Até ao quarto minuto do tempo de compensação, quando a esperança vermelha já se desvanecia; num lance que pareceu ensaiado, Di Maria, de canto, colocou a bola, ao primeiro poste, na cabeça do possante Morato que a cabeceia para a zona de penálti.


Sem marcação direta, Neves resiste à tentação do remate de primeira e amortece o esférico para o remate frontal, de pé direito, à meia-volta, afastando-o da multidão à sua frente. E a rede tremeu, apesar do estiraço do Adan!


Uma explosão de alegria fez estremecer o estádio, Neves e colegas, eufóricos, correram a comemorar com os adeptos, aquele beijando demoradamente o amado emblema.


Ainda podemos ganhar”, pensei. António Silva pensou o mesmo e foi buscar os colegas que comemoravam junto à vedação do recinto.


E aconteceu mais um momento dos que fazem este desporto tão popular; dos que fizeram o fascínio histórico, invulgar, do Benfica.


Di Maria tem esse condão, essa alegria de jogar, esse misticismo que, por vezes, materializa a aspiração transcendental do comum dos mortais.

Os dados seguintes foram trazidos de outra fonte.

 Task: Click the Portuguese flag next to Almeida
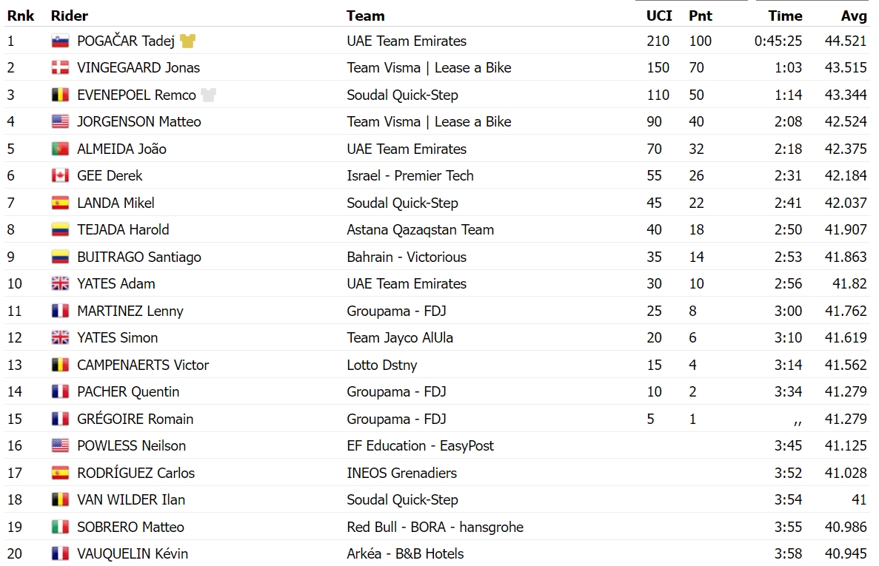click(x=60, y=149)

Recebeu a bola na direita a passe de Rafa, fletiu para dentro, para a zona onde o seu pé esquerdo se agiganta. Nuno foi atrás dele retirando-lhe a veleidade do remate, mas atrasou-se na inversão do movimento que o hábil campeão do mundo fez.


Calmamente, a bola, numa trajetória perfeita, chegou a Aursness, este, sem marcação próxima, cruzou-a em arco, para frente da baliza, onde uma bateria de três avançados a esperava.

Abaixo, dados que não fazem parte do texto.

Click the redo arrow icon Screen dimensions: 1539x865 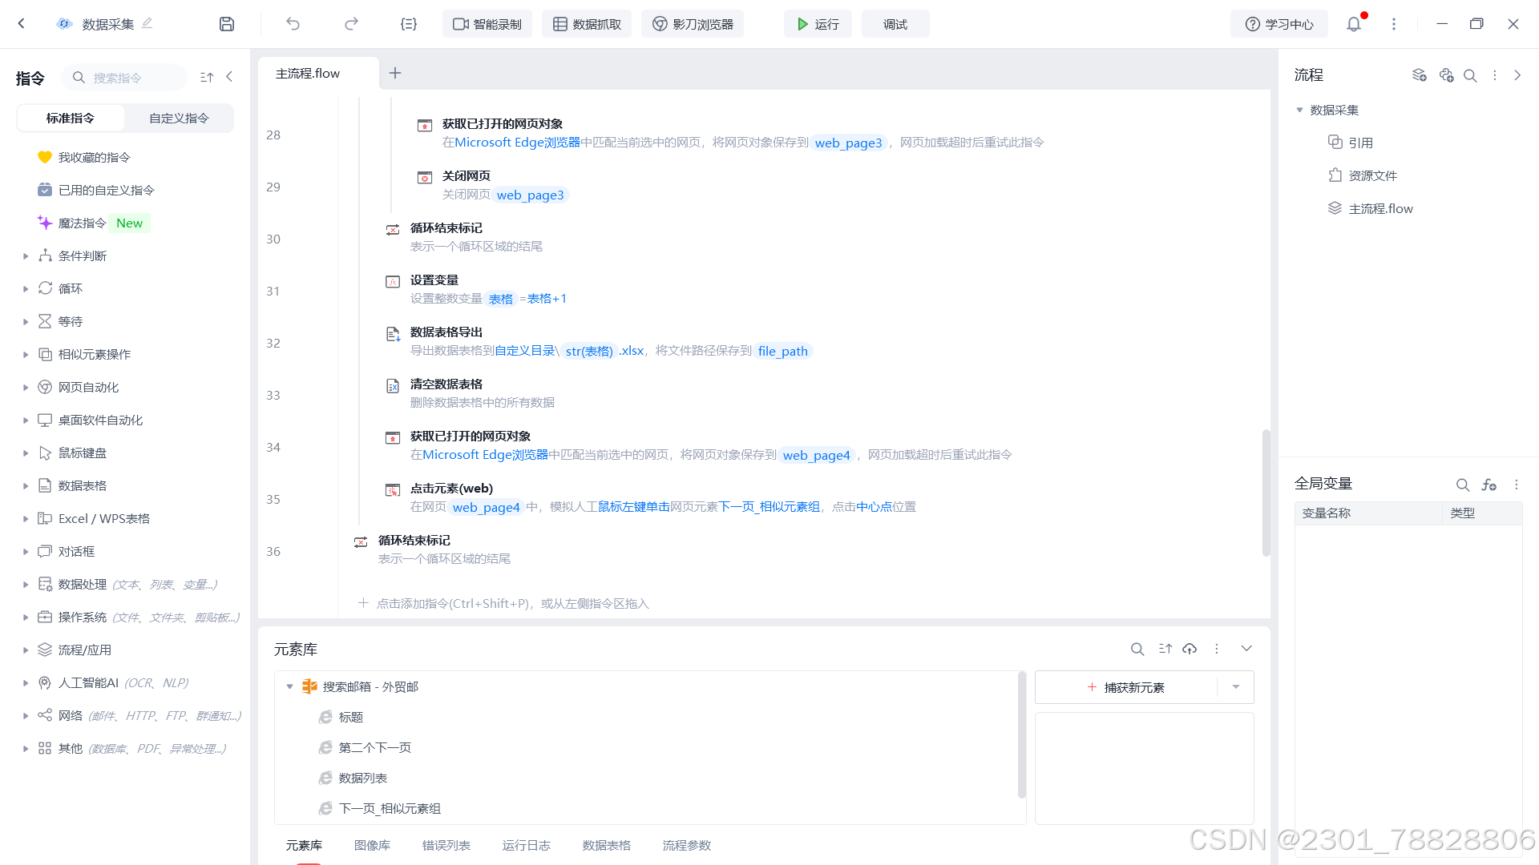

Falhou Rafa o já célebre toque de calcanhar. Mas não falhou Tengstedt que, em grande estilo, de pé direito, a fazer lembrar o ausente Ramos, fez o desvio para a baliza. Passavam sete minutos dos noventa.


Nova explosão de alegria troou no estádio, logo abafada pelo “bandeirinha”, que assinalara fora-de-jogo. Era a vez do VAR entrar em ação, ele que, no decurso da partida, parecera distraído em duas ocasiões capitais, qualquer delas em prejuízo do Benfica.

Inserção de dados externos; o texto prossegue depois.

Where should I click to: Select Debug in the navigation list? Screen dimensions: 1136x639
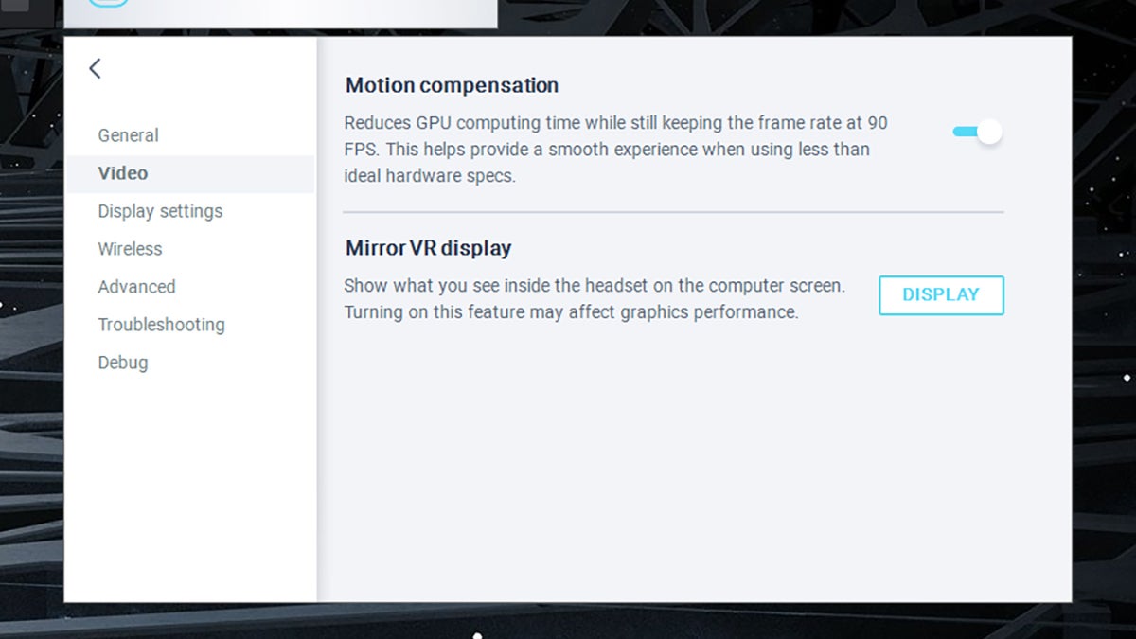(122, 363)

Tiago Martins, o árbitro de má memória, o homem dos cinco cêntimos, iria decidir. - “Estamos tramados”, - pensei; - “aquele patife vai-nos tirar a vitória”.


Na minha memória estava ainda fresco o lance do golo anulado a Darwin por dois centímetros, precisamente naquela baliza, que teria dado a vitória ao Benfica sobre o Porto! Dois centímetros! Hoje, nada me espanta no futebol português. Tudo parece possível e justificável, sempre que o Benfica fica por baixo.


Enganei-me! O golo foi validado. Não houvera fora-de-jogo! - “Faltou-lhes a coragem”, - pensei.


Nova explosão de alegria ecoou em Lisboa, o Benfica, adormecido, inseguro, deprimido, dera lugar ao “velho”, ao “mítico” Benfica, inconformado, talentoso e lutador, tal como o sonharam os seus fundadores e de que se fez a sua história.